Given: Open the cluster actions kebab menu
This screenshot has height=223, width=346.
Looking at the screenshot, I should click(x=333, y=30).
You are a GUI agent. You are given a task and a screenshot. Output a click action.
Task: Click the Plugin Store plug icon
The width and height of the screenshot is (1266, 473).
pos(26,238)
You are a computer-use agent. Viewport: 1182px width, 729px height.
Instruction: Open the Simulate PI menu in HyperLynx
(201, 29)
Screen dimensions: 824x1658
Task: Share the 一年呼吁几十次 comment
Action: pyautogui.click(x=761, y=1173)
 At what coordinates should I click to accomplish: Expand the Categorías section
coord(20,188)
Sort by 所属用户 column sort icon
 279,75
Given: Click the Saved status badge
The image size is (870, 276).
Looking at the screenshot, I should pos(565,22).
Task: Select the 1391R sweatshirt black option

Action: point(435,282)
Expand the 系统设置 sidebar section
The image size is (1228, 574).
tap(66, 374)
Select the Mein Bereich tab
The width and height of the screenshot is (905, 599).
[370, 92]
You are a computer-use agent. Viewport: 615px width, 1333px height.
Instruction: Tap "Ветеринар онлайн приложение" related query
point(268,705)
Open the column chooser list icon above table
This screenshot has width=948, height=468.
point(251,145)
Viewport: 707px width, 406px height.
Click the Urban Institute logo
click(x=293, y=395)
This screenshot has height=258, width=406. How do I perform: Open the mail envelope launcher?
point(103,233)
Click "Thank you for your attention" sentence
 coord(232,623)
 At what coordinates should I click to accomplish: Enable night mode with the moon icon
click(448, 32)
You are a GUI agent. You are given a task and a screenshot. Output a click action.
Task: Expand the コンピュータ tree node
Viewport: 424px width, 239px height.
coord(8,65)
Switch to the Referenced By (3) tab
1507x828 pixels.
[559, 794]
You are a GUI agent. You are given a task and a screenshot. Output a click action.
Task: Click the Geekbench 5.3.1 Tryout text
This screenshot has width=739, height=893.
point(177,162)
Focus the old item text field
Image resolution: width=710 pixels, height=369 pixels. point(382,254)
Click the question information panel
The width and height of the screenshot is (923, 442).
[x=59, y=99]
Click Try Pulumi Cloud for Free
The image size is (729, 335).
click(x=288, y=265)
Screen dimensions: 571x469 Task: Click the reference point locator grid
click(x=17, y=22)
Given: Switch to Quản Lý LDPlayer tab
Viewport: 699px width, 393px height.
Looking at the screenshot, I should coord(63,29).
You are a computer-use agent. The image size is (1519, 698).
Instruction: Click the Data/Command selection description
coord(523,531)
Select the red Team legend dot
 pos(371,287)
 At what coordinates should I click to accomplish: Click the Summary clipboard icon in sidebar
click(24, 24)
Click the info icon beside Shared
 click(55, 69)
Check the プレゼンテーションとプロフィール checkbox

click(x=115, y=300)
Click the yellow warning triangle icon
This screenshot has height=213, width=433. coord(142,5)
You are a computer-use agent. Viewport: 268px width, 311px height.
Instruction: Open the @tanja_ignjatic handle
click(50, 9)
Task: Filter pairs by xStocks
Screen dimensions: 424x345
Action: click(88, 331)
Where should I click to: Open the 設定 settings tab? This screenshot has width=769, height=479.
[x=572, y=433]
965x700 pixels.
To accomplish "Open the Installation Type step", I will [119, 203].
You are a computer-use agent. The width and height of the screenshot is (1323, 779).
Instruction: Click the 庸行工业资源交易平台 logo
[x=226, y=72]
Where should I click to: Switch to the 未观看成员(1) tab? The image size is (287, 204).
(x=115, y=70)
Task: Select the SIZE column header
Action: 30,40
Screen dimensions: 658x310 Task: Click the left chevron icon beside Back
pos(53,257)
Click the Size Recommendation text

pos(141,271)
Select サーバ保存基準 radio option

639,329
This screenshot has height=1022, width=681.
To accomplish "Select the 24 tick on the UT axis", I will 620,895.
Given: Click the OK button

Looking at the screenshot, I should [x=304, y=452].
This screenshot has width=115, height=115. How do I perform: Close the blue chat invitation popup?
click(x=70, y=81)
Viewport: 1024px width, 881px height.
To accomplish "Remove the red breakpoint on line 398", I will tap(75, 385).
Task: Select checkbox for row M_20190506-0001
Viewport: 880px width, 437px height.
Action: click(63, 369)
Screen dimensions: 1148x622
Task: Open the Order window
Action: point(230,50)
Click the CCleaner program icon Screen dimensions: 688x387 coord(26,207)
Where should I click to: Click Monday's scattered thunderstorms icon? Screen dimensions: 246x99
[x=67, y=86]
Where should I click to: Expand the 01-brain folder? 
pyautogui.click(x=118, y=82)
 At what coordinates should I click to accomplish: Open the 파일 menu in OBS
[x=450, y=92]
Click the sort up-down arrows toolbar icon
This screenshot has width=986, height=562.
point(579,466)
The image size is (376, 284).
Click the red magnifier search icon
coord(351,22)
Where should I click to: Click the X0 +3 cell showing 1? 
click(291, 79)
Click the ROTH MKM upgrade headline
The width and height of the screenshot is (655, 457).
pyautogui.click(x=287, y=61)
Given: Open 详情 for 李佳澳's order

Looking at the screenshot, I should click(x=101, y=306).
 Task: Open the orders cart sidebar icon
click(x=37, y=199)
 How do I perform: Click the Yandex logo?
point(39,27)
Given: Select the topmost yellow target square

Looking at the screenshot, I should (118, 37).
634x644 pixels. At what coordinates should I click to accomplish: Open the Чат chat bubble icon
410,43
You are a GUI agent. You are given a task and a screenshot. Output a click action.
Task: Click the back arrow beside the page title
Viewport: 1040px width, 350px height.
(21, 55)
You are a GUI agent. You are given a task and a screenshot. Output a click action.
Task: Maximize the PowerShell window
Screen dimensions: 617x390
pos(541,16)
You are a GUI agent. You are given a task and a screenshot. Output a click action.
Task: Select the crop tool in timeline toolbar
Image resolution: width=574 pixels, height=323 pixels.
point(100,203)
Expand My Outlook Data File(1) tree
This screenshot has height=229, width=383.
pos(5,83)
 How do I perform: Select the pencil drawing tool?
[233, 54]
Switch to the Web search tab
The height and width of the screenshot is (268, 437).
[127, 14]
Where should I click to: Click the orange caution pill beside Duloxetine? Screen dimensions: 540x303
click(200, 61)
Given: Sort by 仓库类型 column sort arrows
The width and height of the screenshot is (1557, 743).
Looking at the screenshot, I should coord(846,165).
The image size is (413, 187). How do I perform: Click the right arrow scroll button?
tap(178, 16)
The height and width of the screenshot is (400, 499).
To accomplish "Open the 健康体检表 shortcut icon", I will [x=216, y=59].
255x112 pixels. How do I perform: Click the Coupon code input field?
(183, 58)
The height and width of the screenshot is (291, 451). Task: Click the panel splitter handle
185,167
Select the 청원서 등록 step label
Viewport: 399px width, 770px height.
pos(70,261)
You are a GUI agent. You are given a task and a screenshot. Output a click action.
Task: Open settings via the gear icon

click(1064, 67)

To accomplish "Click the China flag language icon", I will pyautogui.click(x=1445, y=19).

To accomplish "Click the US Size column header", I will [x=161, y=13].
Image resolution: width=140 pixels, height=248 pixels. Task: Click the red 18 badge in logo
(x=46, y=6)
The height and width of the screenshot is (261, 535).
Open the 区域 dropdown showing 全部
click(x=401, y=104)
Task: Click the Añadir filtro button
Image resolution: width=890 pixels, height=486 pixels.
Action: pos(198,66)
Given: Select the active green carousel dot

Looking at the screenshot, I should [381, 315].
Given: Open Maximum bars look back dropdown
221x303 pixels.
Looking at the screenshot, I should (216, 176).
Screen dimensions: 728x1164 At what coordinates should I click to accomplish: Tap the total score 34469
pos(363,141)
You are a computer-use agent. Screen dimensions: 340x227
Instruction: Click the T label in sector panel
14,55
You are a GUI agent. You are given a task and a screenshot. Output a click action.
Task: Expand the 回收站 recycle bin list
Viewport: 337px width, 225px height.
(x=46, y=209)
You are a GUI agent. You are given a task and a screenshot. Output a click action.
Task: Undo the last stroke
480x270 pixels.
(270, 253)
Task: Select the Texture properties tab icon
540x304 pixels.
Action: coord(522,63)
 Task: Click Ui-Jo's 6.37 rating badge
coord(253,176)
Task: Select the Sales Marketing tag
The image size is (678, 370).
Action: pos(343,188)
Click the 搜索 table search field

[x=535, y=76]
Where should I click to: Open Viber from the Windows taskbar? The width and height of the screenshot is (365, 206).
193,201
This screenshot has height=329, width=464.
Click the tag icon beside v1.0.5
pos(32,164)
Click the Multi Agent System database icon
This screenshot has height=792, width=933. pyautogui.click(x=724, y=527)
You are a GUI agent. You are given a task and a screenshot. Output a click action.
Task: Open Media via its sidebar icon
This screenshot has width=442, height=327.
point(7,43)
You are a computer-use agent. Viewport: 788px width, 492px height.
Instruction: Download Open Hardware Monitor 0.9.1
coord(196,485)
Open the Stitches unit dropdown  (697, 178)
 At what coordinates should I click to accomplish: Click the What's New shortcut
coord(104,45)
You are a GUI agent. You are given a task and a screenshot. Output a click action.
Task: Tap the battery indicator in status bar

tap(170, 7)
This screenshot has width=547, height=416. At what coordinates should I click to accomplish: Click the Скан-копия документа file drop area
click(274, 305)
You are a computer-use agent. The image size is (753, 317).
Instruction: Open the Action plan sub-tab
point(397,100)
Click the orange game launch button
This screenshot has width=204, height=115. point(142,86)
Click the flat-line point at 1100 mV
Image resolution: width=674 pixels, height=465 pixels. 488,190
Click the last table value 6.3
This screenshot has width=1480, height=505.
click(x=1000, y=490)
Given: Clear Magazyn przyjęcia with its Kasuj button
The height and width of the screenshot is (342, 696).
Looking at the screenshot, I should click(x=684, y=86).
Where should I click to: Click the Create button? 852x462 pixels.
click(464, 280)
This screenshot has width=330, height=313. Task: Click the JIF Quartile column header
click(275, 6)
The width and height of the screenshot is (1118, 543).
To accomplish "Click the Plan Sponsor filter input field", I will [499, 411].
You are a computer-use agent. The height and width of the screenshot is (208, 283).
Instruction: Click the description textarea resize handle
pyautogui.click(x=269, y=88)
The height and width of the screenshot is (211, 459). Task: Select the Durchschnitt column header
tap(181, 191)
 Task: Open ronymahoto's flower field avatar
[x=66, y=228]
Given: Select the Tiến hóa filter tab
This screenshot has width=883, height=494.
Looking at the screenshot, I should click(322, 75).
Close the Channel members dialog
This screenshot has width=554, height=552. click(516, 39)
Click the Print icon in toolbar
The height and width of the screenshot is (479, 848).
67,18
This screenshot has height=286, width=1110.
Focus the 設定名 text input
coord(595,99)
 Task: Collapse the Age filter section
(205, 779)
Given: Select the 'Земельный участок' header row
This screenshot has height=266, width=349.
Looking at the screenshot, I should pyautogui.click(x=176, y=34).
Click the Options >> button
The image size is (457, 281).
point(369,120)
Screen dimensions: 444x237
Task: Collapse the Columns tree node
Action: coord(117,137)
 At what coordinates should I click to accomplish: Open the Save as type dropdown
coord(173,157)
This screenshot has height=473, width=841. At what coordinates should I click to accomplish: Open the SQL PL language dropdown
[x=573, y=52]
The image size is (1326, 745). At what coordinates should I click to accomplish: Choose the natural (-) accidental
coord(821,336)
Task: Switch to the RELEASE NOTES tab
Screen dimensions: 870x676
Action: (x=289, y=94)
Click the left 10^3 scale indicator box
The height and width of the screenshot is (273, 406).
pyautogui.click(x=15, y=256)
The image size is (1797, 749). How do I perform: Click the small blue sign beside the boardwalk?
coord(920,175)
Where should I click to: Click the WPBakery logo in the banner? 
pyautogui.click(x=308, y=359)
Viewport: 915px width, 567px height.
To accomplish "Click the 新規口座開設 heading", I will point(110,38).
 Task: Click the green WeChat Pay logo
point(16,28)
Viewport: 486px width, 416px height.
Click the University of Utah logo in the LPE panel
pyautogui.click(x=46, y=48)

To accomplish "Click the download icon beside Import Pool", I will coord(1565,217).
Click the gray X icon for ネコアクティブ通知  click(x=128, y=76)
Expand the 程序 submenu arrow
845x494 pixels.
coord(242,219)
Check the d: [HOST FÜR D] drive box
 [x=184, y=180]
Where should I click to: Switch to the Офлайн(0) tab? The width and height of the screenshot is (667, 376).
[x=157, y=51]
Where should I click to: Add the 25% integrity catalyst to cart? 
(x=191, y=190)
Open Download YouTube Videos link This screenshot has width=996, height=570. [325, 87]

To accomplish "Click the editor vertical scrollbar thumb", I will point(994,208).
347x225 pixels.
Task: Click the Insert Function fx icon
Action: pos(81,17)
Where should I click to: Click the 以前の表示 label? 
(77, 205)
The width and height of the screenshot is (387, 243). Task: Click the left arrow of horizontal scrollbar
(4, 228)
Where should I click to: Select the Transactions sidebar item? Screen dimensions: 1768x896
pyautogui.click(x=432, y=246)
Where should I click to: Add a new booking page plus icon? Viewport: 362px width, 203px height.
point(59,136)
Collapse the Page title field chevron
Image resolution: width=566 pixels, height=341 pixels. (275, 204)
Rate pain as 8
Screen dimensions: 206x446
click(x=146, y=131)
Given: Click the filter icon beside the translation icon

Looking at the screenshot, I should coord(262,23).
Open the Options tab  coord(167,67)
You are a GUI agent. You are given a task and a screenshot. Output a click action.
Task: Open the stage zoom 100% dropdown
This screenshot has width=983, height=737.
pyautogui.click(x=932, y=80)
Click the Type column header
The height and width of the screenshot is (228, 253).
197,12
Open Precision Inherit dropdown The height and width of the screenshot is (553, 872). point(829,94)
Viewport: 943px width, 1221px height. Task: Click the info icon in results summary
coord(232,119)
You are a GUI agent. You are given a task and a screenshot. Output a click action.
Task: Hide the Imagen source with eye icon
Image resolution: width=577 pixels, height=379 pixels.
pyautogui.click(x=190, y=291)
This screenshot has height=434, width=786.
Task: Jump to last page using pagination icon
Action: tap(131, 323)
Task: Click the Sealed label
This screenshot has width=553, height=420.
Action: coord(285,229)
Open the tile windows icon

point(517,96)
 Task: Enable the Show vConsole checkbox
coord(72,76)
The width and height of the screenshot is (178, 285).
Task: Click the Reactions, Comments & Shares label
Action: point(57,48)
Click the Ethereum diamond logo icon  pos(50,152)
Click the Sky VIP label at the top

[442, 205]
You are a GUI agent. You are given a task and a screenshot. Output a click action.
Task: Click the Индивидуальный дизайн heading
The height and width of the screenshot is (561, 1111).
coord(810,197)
- - -
From the records above, copy out the line with "Task: Open the stage zoom 100% dropdown", the line with "Task: Click the Sealed label", and every line between them, word for word.

- **RESPONSE TO THE TASK**
Task: Open the stage zoom 100% dropdown
This screenshot has width=983, height=737.
pyautogui.click(x=932, y=80)
Click the Type column header
The height and width of the screenshot is (228, 253).
197,12
Open Precision Inherit dropdown The height and width of the screenshot is (553, 872). point(829,94)
Viewport: 943px width, 1221px height. Task: Click the info icon in results summary
coord(232,119)
You are a GUI agent. You are given a task and a screenshot. Output a click action.
Task: Hide the Imagen source with eye icon
Image resolution: width=577 pixels, height=379 pixels.
pyautogui.click(x=190, y=291)
This screenshot has height=434, width=786.
Task: Jump to last page using pagination icon
Action: tap(131, 323)
Task: Click the Sealed label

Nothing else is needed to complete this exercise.